### [Document extract]
▼▼▼
Let's charge through this shit:

I suffer from a debilitating combination of qualities: good taste and pride. This is to say that I know what is good and I want to make it. I am proud of the taste, and loathe the pride. I would much prefer either knowing what is good while being creatively shameless or finding pride through easy satiability. 

So, of course, please forgive me that which I am unable to forgive myself: my work is not yet pareil with my desire!

Watch:


Writing this piece has been a difficult proposition, yet unavoidable. It's felt like some sort of wall which I must scale in order to proceed with any work whatsoever. Nay, a pit of quicksand. (Stay still, Nate. Remain calm.) 

I once thought that:
art is about finding new, beautiful, concise ways to invoke perspective on the shared forces which shape the necessary and impossibly numerable private experiences which we all have so that we may reconcile them on our own and thus hope to know one another before meeting one another, and we find comfort in that.
And, in thinking about the importance of writing (oh, it is so very important), I thought that its primary virtue lay in its ability to schematize notion. Which is to say that it both offers a map to organized thoughts as well as it organizes those which were previously vague. It is an emergent lesson for both the reader and the writer.
▲▲▲
Please answer in one sentence: according to the essay, where did the writer once think the primary virtue of writing lay? The lines have nothing to do with the essay.

### [Collected data]
▼▼▼
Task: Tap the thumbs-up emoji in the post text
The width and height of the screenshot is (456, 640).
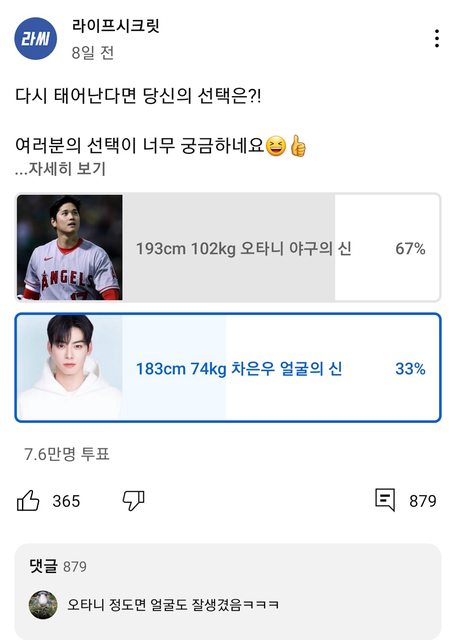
▲▲▲
### [Reply]
The writer once thought it lay in writing's ability to schematize notion.